----- Data shown -----

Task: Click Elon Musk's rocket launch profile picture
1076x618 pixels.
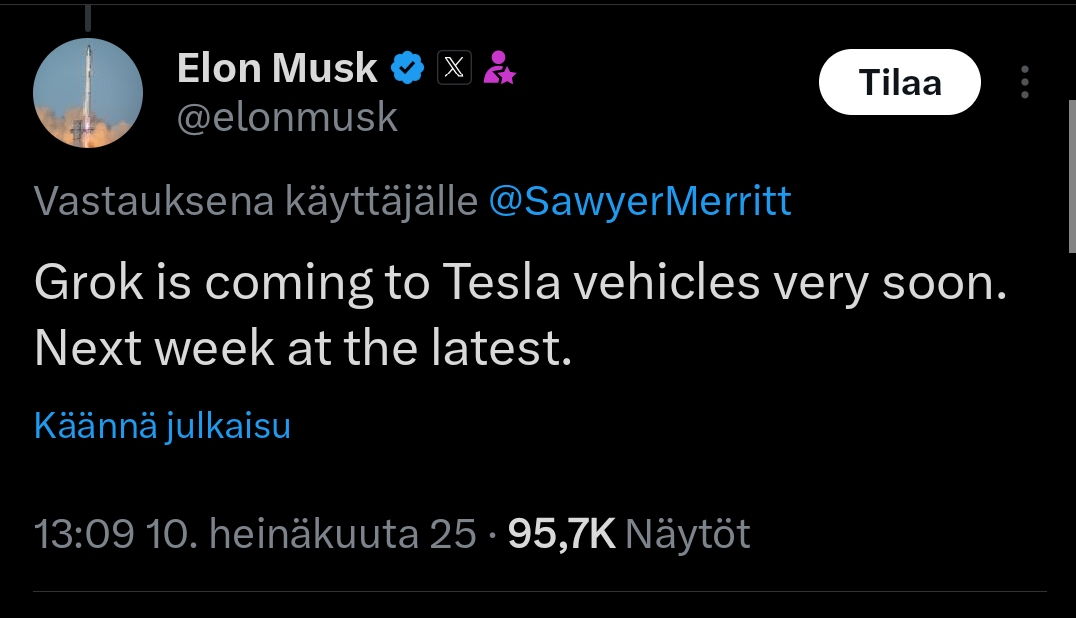Action: pos(88,93)
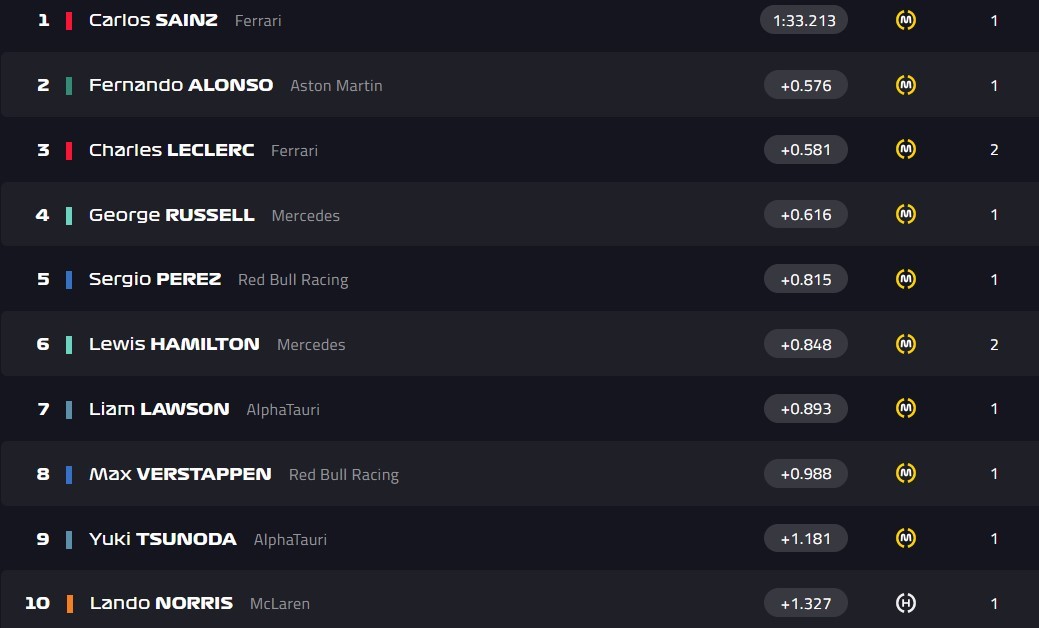1039x628 pixels.
Task: Click McLaren orange stripe beside Norris
Action: click(x=69, y=603)
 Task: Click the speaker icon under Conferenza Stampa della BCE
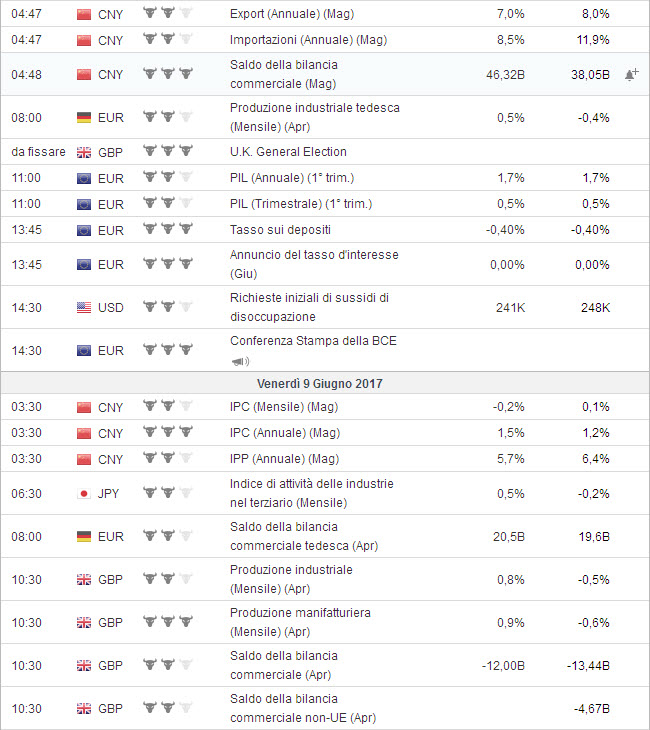coord(240,360)
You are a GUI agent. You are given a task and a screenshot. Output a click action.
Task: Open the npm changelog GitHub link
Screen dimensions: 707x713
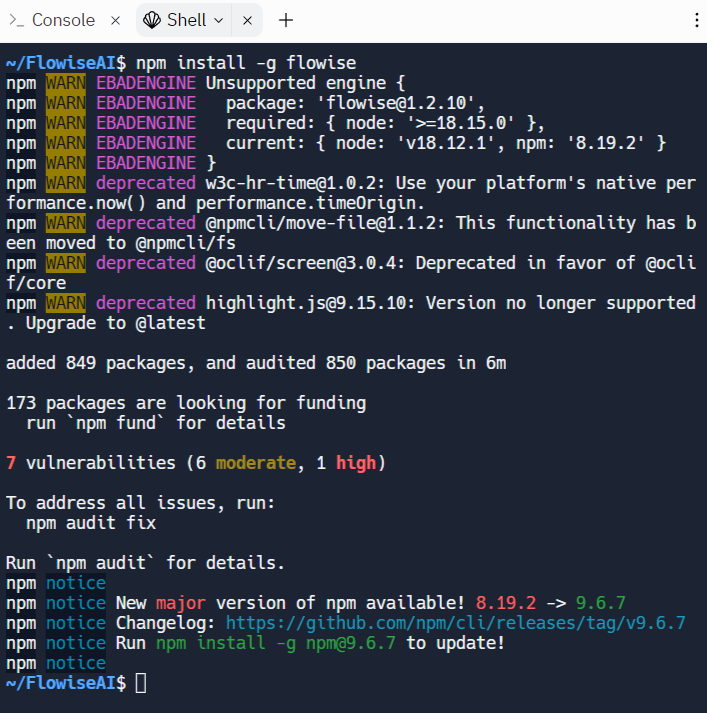point(455,623)
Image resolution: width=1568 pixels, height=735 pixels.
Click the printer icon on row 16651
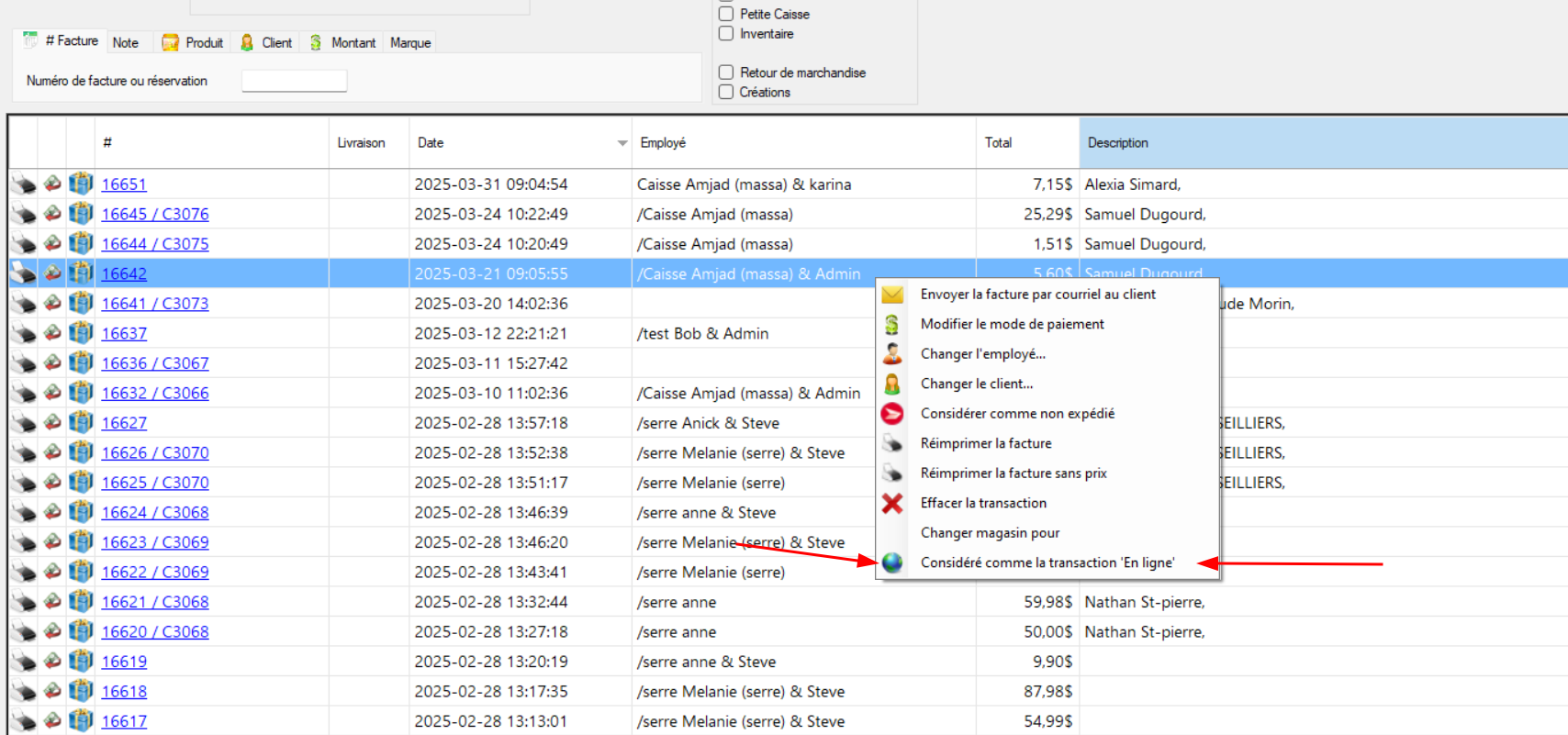(x=23, y=184)
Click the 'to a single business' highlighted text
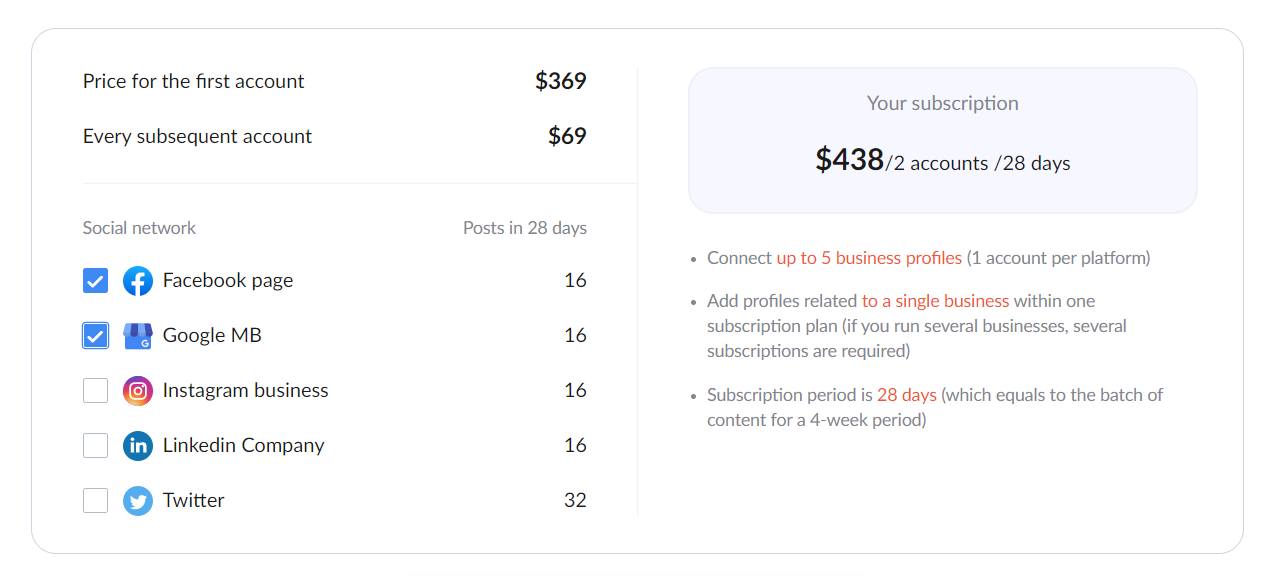The image size is (1275, 576). 935,301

-----

### Task statement
Transcribe all the data word for word; the images stay out.

### Answer space
Task: Click Elon Musk's rocket launch profile picture
1076x618 pixels.
Action: pos(88,93)
1039x628 pixels.
Task: Click McLaren orange stripe beside Norris
Action: click(x=69, y=603)
 Task: Click the speaker icon under Conferenza Stampa della BCE
coord(240,360)
You are a GUI agent. You are given a task and a screenshot. Output a click action.
Task: Open the npm changelog GitHub link
Screen dimensions: 707x713
point(455,623)
Image resolution: width=1568 pixels, height=735 pixels.
Click the printer icon on row 16651
(x=23, y=184)
Click the 'to a single business' highlighted text
The image size is (1275, 576). 935,301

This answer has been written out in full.